そうして夜10時を回った頃、先生が目を覚ました。

「先生、目が覚めましたか?」

顔を覗き込むようにすれば、

「優美?」

何で私がここにいるんだという顔をしていた。

しかししばらくして思い出したのか、いきなり飛び起きる。

だけどすぐにベットに引き寄せられるように戻ってしまった。

「急に動いたらダメですよ。」

「うん。」

クラクラするのか、片腕を顔の上に載せていた。

その間に、首に手を当てて、熱を見る。

さっきよりは下がったかなと思ったが、まだまだ熱はありそうだった。

「先生、起き上がれますか?」

声をかければゆっくりと起き上がろうとするので、慌てて上半身を支えた。

「ごめんな‥」

「謝らないでください。私が体調悪い時、先生が看病してくれたじゃないですか。だから先生が体調悪い時は私が看病します。」

「ありがとう。

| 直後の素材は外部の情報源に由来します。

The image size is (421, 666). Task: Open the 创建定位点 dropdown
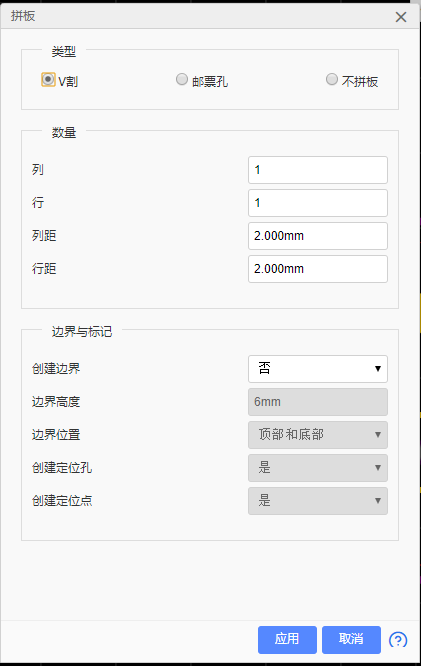pyautogui.click(x=318, y=501)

」

そう言って笑った顔は痛々しかった。

でも今はそれには触れない。

全ては体が回復してから。

「着替えた方がいいですよね?」

「ああ。」

先生に断って、タンスやクローゼットを開けさせてもらい、着替えを出した。

「じゃあ、着替えてくださいね。私は一度リビングに行って水を変えてきます。」

洗面器を掲げて笑う。

「開けるときはノックしますので、着替えが終わったら教えてください。」

そう言って、キッチンに戻る。

さっき使ったタオルをすすいで、寝室のドアの前で呼びかける。

「先生、ドアの前にタオル置いておきましたから、使ってくださいね。」

リビングに戻るとすぐにドアの開閉音が聞こえた。